Screenshot grounding data

━━━━

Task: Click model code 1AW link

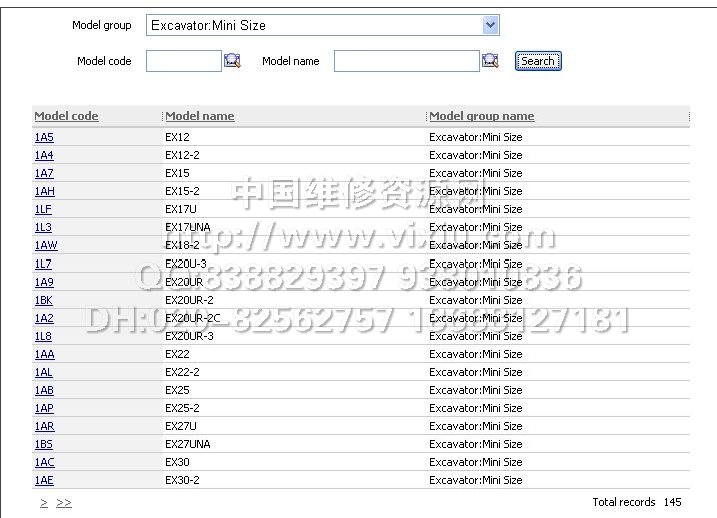Action: tap(46, 245)
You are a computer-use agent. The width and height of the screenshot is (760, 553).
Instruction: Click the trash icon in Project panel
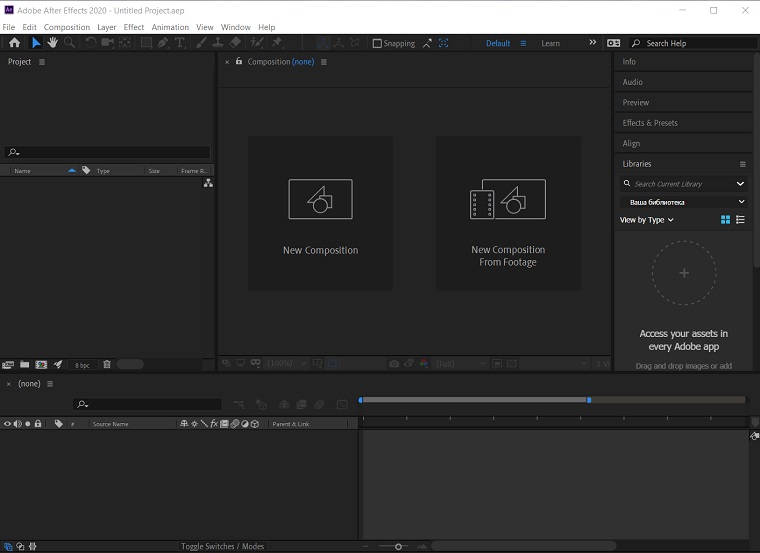pos(107,365)
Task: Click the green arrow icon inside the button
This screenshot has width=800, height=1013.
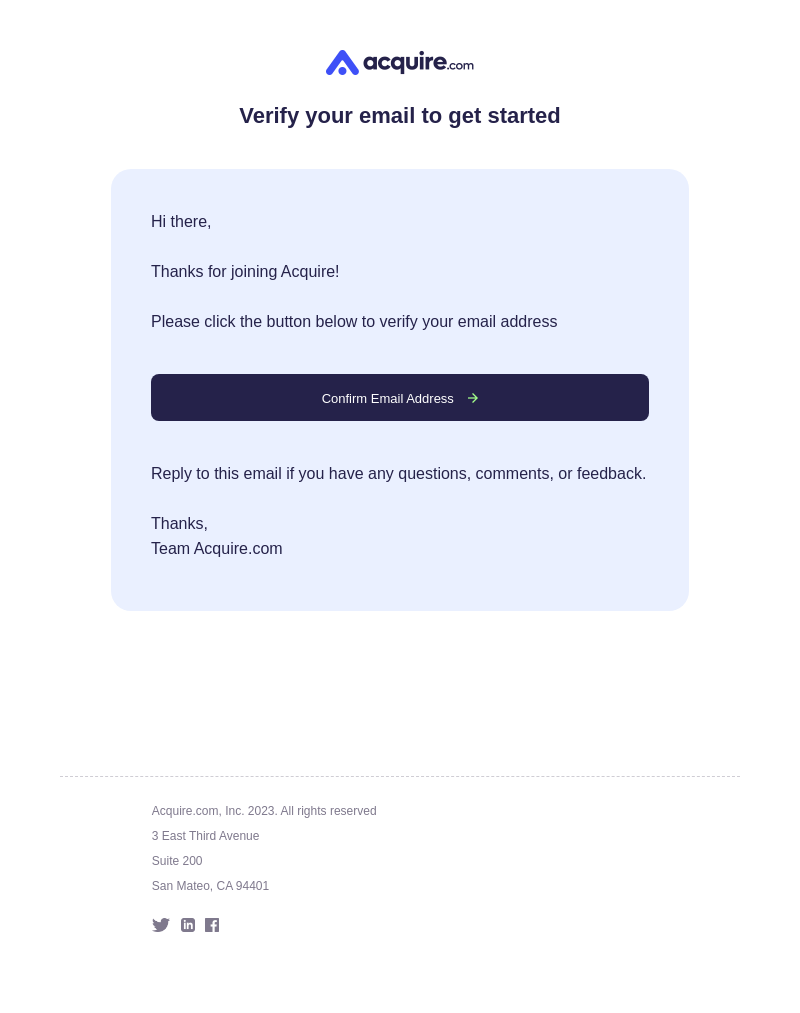Action: click(x=473, y=398)
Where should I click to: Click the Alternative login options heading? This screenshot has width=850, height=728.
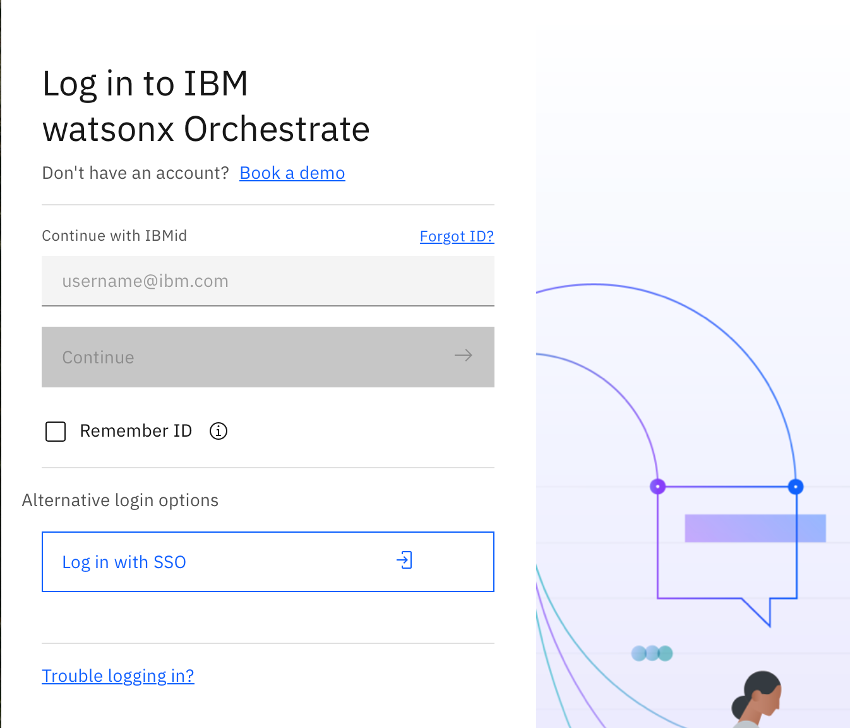120,500
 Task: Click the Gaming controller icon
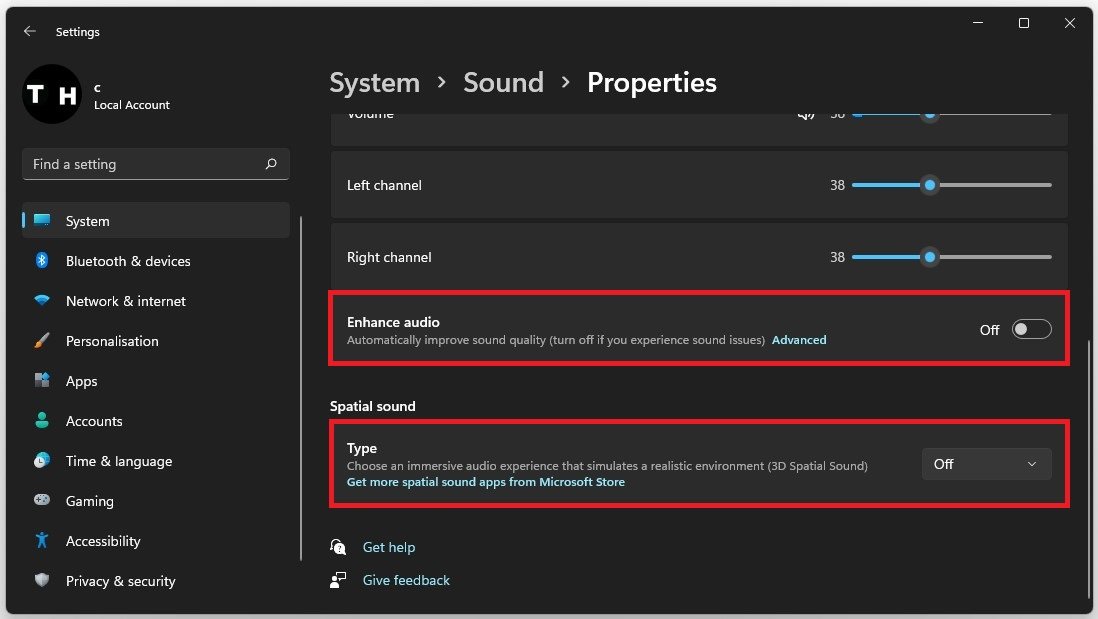pos(42,501)
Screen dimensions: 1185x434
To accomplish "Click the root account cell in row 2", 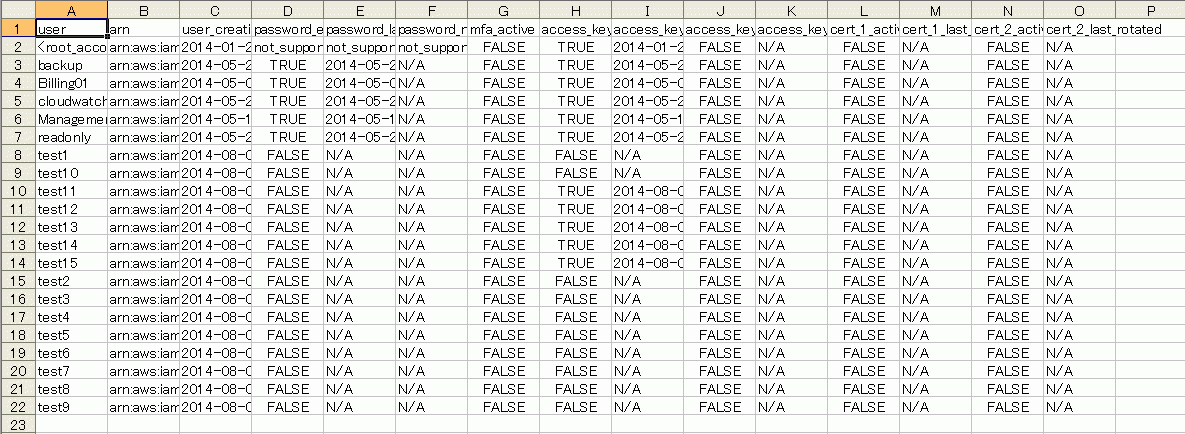I will pyautogui.click(x=71, y=47).
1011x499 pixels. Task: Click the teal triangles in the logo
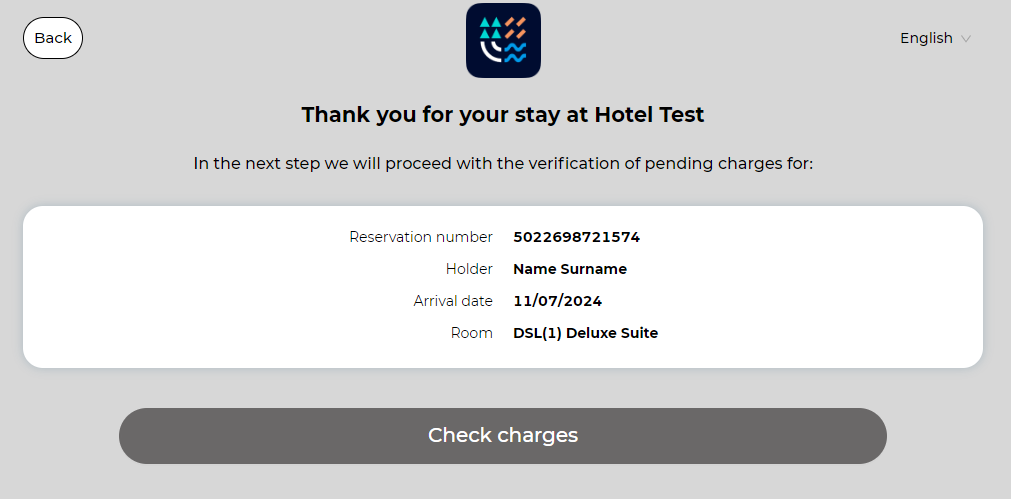[491, 28]
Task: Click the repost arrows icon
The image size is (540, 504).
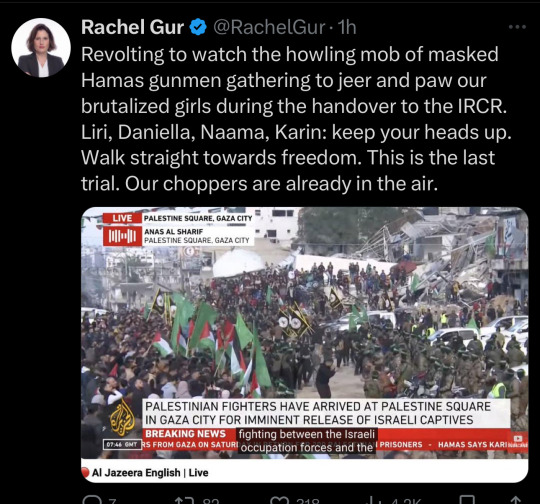Action: [x=183, y=500]
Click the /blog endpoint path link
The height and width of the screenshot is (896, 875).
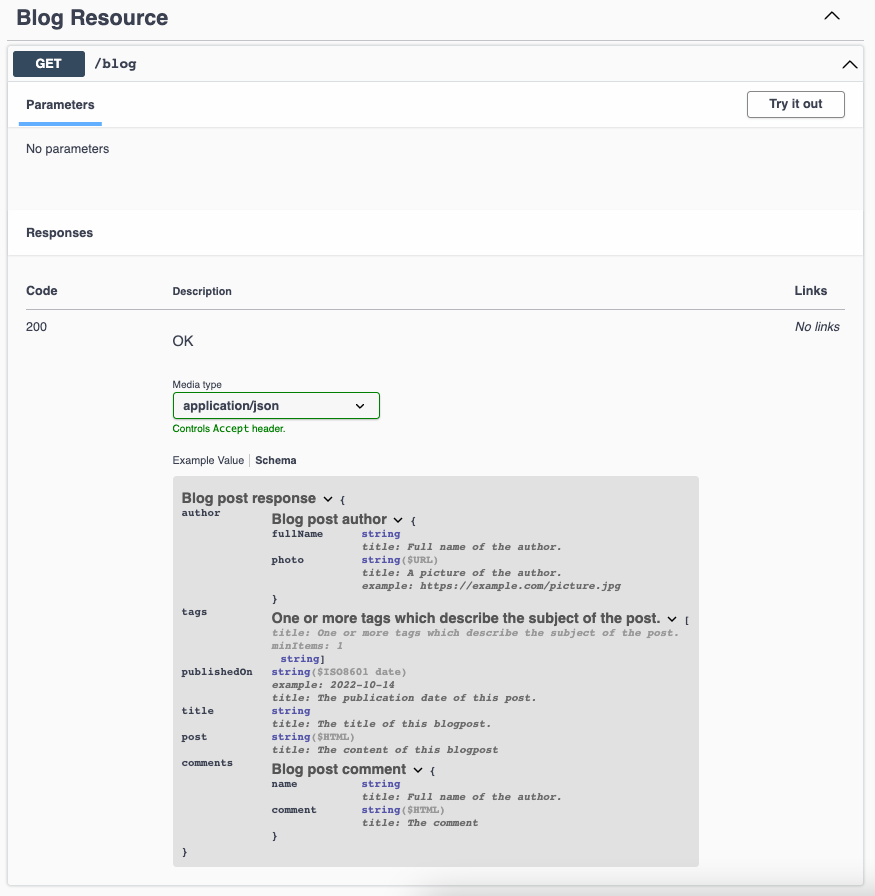coord(117,63)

━━━━

● **TASK BRIEF**:
Only one thing is wanted here, an exact copy of the lines from the first line above through the line containing "Task: Click the green", minus any picture.

● **TASK RESPONSE**:
Task: Click model code 1AW link

Action: tap(46, 245)
You are a computer-use agent. The width and height of the screenshot is (760, 553).
Instruction: Click the trash icon in Project panel
pos(107,365)
Task: Click the green arrow icon inside the button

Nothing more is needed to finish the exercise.